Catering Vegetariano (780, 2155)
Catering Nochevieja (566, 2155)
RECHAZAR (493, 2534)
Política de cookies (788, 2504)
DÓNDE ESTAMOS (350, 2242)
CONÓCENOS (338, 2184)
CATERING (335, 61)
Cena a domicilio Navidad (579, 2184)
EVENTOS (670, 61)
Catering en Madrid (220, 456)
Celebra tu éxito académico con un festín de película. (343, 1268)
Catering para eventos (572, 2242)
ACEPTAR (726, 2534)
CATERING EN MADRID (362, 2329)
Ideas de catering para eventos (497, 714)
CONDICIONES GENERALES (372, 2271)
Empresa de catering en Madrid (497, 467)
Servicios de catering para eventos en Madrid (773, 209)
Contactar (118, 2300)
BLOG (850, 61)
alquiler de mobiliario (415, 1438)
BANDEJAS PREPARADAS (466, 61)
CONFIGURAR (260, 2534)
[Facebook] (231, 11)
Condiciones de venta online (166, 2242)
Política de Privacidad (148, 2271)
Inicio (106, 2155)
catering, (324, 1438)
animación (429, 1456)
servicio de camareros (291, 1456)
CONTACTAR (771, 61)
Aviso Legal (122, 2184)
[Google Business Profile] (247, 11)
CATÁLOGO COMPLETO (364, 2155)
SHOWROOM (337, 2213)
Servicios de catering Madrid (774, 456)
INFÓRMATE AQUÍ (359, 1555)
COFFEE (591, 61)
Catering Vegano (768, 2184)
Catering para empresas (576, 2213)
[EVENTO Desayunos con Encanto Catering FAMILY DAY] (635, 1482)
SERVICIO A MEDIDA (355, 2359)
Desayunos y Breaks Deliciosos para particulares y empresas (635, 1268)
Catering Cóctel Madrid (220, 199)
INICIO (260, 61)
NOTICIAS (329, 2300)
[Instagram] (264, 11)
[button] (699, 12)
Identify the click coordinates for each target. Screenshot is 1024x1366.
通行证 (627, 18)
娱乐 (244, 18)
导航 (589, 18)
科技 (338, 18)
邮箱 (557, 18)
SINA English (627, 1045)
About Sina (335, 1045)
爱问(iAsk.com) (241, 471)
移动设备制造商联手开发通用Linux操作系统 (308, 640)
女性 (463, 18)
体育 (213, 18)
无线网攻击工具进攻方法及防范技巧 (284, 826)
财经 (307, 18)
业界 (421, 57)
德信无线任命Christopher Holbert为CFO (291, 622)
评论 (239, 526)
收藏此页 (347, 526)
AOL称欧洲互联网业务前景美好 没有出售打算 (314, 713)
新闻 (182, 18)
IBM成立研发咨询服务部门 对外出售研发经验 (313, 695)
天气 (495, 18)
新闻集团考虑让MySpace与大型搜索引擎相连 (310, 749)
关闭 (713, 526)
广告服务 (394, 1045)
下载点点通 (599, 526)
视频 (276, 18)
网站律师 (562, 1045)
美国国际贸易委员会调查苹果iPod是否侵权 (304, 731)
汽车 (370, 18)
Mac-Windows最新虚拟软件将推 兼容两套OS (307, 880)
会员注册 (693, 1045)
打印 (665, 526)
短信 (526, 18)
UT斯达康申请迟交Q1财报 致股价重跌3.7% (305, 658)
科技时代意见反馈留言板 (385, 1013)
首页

▸ What the task requires:
Return only the number of lines in the preceding records that contain the string "Desayunos".

▸ Reply to the exercise:
2